→ **PASSAGE GIVEN**

%%

Picturing Manifest Desting

Art, Photography, and the Myth of the Vanishing Indian, 1840–1910

HIST 101 • Richland Community College

Part I: Landscapes

Nature as National Destiny

Thomas Cole - The Oxbow

Thomas Cole, The Oxbow, 1836

Frederic Church - Twilight in the Wilderness

Frederic Church, Twilight in the Wilderness, 1860

Albert Bierstadt - Rocky Mountains

Albert Bierstadt, The Rocky Mountains, Lander's Peak, 1863

Jasper Cropsey - Autumn on the Hudson River

Jasper Cropsey - Autumn on the Hudson River, 1860

Part II: Indigenous Portraiture

Noble Figures From a "Distant" World

Charles Bird King

  • Charles Bird King worked in Washington, D.C., painting Native delegations who came to negotiate treaties and defend their nations.
  • His portraits formed the government’s “Indian Gallery,” displayed in the War Department—the same place coordinating removal policy.
  • He presents his sitters against neutral backgrounds, emphasizing “traditional” clothing and dignified stillness.
  • The effect is a portrait style that freezes living political leaders as if they belonged to an earlier, disappearing world.
Charles Bird King Portrait

Charles Bird King, Monchousia, 1820s

Charles Bird King - Petalesharro

Charles Bird King, Petalesharro (Generous Chief), Pawnee, 1820s

Charles Bird King - Hayne Hudjihini

Charles Bird King, Hayne Hudjihini (Eagle of Delight), Oto, 1820s

George Catlin

  • George Catlin was an American painter and traveler who spent the 1830s moving through the Great Plains, painting Mandan, Hidatsa, Blackfeet, Crow, and many other nations.
  • He described his mission as “rescuing from oblivion” the looks and customs of Native peoples he believed were a “vanishing” race.
  • Catlin often staged his sitters in ceremonial dress and dramatic poses, emphasizing the exotic and timeless rather than everyday life.
  • He toured his massive “Indian Gallery” in the U.S. and Europe, promoting it as a last visual record of nations supposedly “hastening before the progress of civilization.”
  • The result is a deep contradiction: he preserved invaluable visual records of living cultures while framing them through a story of inevitable disappearance.

George Catlin's Indian Portraits: Authentic or Staged?

  • The Reality: More nuanced than simple misrepresentation
  • What Catlin Actually Painted (1830s): In this decade, Plains tribes like the Mandans, Hidatsas, Blackfeet, and Crows were still largely living their traditional lifeways. The ceremonial regalia, buffalo-skin lodges, and traditional dress were genuinely part of their active, living cultures—not reconstructions or costumes.
  • The Staging Element: Catlin did ask subjects to wear their finest ceremonial clothing for portraits, which wasn't everyday wear. He was selective, emphasizing the "exotic" and ceremonial over the mundane—like asking someone to dress up for a formal portrait rather than wearing work clothes.

%%

→ **DATA SHOWN**

%%

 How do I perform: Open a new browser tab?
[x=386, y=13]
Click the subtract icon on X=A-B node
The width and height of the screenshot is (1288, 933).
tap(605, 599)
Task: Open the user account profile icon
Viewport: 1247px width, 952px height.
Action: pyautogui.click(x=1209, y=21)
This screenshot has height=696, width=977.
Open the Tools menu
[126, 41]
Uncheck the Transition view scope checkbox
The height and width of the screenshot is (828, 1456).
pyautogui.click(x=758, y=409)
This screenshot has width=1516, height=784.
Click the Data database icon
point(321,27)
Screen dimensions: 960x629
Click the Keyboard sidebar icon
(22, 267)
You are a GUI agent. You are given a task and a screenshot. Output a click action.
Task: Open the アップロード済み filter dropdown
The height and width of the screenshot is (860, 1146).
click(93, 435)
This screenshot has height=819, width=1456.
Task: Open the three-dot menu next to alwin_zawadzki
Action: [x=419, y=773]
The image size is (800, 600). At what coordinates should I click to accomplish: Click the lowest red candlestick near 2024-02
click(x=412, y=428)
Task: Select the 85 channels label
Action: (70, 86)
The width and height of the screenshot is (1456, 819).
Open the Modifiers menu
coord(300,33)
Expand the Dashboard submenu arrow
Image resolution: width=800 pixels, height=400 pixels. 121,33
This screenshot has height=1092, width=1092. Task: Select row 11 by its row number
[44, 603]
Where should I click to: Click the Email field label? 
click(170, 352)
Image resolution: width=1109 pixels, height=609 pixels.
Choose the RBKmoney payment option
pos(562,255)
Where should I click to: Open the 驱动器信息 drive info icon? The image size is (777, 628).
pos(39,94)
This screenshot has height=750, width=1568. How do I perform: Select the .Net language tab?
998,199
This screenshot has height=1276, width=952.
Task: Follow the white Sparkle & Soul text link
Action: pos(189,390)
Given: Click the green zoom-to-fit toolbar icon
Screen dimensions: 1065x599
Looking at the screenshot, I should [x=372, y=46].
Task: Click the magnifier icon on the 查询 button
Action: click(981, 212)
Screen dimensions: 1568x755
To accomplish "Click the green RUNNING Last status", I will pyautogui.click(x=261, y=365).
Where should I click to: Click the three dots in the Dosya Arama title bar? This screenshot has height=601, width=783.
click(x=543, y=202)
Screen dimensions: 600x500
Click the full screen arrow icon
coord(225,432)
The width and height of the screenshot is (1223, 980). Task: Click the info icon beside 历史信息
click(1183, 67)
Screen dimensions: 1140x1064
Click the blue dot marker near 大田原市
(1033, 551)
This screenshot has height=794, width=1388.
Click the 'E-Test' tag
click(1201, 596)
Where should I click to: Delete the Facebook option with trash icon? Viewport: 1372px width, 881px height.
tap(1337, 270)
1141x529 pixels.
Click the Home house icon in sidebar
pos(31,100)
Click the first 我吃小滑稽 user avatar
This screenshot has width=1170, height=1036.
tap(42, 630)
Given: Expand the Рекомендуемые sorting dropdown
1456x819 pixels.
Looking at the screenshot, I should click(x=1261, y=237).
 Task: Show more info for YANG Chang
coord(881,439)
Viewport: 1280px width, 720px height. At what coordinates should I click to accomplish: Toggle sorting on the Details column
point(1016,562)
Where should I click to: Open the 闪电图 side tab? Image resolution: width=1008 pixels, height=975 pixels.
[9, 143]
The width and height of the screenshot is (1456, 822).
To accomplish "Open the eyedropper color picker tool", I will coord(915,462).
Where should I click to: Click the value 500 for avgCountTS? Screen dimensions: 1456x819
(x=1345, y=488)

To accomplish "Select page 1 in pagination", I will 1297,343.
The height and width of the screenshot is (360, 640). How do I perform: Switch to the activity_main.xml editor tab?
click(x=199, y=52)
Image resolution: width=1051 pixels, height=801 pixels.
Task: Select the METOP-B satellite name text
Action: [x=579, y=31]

%%

→ **EXERCISE SET**
- a) In the page on art and the myth of the vanishing Indian, where were Charles Bird King's portraits displayed?
- b) Count the lines of the listing that contain the string "sorting", and give only the number.

→ **SOLUTIONS TO THE EXERCISE**
- a) In the War Department.

- b) 2